Capturing the full attention of a group of pre-schoolers is not simple. It is something that you expect The Wiggles to be able to do. It must be about bright costumes and pop music and simple lyrics.
But founder and director of African Star Dance, Shabba, does something different – he transfixes with African drumming.
Using styles from traditional to hip-hop Shabba delights the kids with loud, fast, complicated rhythms that have them bouncing in their seats.
Shabba said that: “No one taught me to drum, but instead, I was taught to dance. I was about ten years old when I started to learn to dance in Ghana. Most children learn around that age, it depends on the life you have grown up with. I loved music when I was little, music and soccer. “
So the fact that children love drumming does not surprise him.
“Children are often sitting down in the classroom for so many hours, and when it comes to drumming, they want to go crazy and be creative.
“When a child starts to drum, you can see that it brings them happiness and different emotions, and teachers can see this too. When we start the drumming workshop (multicultural workshops) you can see that sometimes I am straight, then joking, straight, then joking. The children love it because it is mixed.
“I think the way you are going to teach needs to be flexible. Because I am an entertainer, I like to see the kids go crazy, jump around and see that they are doing something different. I am creative with the kids, always.”
It sounds to me as though the kids’ creativity and your own creativity is a joined force, but have you ever met a child who didn’t enjoy drumming?
[If there are children who are struggling] I will sit down with them and talk to them. I tell them how I grew up in my culture and I will tell them about how we grow up in our culture, and how we live, how we respect our teachers and our parents [in Ghana]. This is something all children want to know about.

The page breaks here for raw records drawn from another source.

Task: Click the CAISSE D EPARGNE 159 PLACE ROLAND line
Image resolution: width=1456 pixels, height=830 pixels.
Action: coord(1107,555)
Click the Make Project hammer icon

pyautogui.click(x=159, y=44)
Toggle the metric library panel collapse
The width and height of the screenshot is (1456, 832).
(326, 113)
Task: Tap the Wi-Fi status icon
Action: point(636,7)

Children want to see people in different cultures, and I don’t go to school with a computer, I go there with my drums. That is the different thing that children want to see.
How did your journey as an educator begin?
I was working in after-school care around Melbourne, in many different schools. When I came here to Melbourne, I already did a lot of drumming performance. The organisation wanted to work with me; I got a 5 Star Community Coach Award for the work I had done in after school care.
What do you most want a child to take away from your drumming workshops?
I want to leave them with a message. I want them to take a special frame of the culture, of my culture and a sense of happiness. The message is to bring our cultures together with music and dance, and the message is to keep music in the heart.